─── Material for this exercise ───
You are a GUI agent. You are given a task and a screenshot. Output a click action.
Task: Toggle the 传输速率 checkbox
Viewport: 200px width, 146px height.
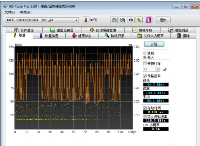[x=145, y=76]
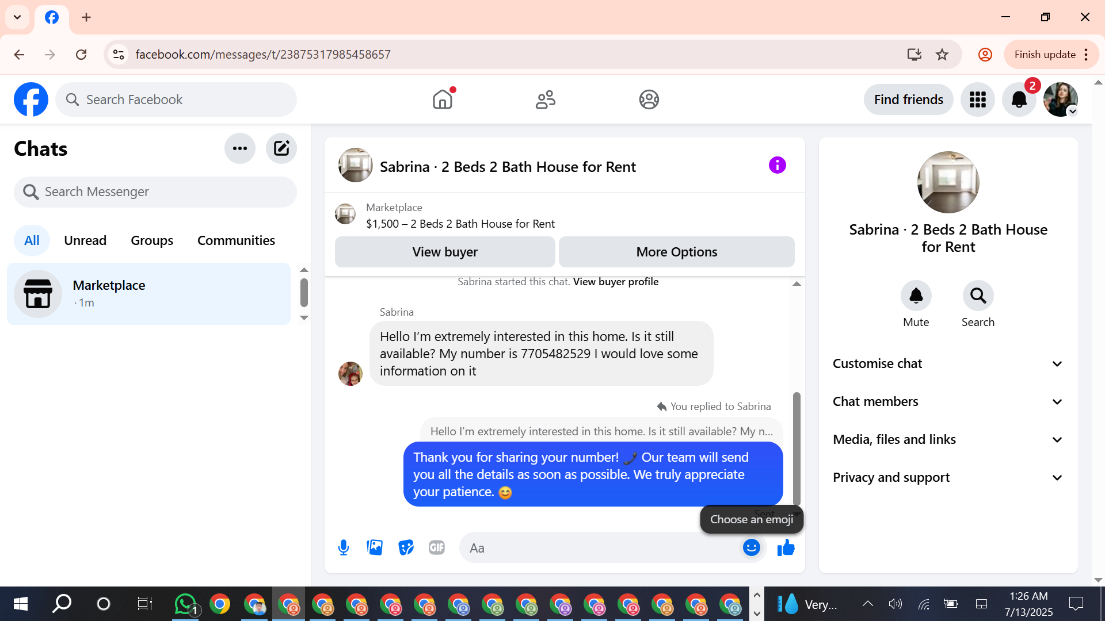Switch to the Unread chats tab
The image size is (1105, 621).
(x=85, y=240)
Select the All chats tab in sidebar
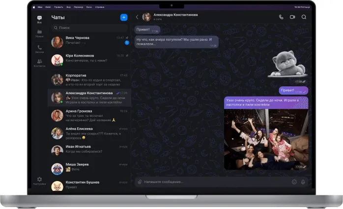 (x=39, y=19)
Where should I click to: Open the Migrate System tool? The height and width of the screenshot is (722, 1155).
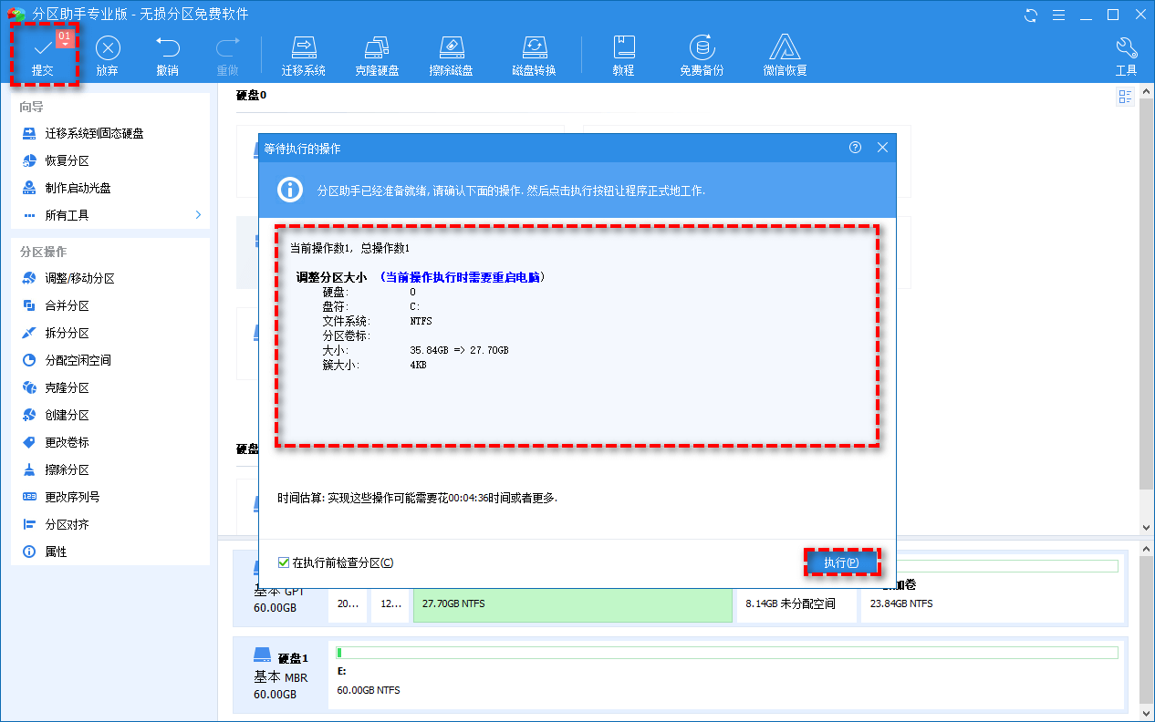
───
> [What the task asks] Pull out every line of text from the rows above, word for word, and leave the pictures out.

> [Answer to this problem]
You are a GUI agent. You are given a task and a screenshot. Output a click action.
Task: Toggle the 传输速率 checkbox
Viewport: 200px width, 146px height.
[x=145, y=76]
Switch to the Unread chats tab
The image size is (1105, 621).
(x=85, y=240)
Select the All chats tab in sidebar
 (x=39, y=19)
Where should I click to: Open the Migrate System tool? The height and width of the screenshot is (722, 1155).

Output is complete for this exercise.